─── The data ───

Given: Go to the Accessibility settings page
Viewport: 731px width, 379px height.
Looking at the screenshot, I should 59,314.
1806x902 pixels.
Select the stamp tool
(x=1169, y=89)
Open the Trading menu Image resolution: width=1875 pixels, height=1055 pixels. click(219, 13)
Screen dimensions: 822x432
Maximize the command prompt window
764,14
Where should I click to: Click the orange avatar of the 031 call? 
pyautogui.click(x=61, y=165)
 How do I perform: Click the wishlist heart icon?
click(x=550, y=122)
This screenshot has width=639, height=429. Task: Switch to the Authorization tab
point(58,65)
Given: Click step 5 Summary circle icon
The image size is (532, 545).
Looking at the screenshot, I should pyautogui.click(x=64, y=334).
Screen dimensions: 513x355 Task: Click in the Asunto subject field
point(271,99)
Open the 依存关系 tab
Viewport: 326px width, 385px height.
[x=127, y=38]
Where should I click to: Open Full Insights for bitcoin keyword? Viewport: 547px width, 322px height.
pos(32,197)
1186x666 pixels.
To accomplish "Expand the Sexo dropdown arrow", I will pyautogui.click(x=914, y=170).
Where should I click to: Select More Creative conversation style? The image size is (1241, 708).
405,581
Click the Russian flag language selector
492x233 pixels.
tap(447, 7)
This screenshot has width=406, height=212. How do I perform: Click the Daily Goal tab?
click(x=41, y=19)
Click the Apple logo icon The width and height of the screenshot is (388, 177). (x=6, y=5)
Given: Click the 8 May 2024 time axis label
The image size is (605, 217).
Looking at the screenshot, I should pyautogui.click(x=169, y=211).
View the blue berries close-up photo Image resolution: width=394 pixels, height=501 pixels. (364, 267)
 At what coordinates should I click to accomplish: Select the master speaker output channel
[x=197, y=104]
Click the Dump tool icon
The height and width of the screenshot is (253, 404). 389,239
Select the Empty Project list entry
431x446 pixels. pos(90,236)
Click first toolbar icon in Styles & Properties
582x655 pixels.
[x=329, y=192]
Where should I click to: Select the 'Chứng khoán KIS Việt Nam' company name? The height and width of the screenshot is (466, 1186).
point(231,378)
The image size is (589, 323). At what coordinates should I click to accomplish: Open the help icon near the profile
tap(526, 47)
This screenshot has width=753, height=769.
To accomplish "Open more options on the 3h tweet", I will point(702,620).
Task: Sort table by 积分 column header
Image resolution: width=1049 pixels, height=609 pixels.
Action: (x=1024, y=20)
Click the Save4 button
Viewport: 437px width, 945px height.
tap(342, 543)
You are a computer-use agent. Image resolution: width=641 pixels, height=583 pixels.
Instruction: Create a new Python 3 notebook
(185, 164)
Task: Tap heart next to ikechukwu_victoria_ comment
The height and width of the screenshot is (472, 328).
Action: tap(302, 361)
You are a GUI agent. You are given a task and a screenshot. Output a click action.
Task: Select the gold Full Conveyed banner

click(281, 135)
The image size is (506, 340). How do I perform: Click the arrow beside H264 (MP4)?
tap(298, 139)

───

▶ What is expected
Go through the lines above and count those with "will"; report only the number.

▶ Written answer
2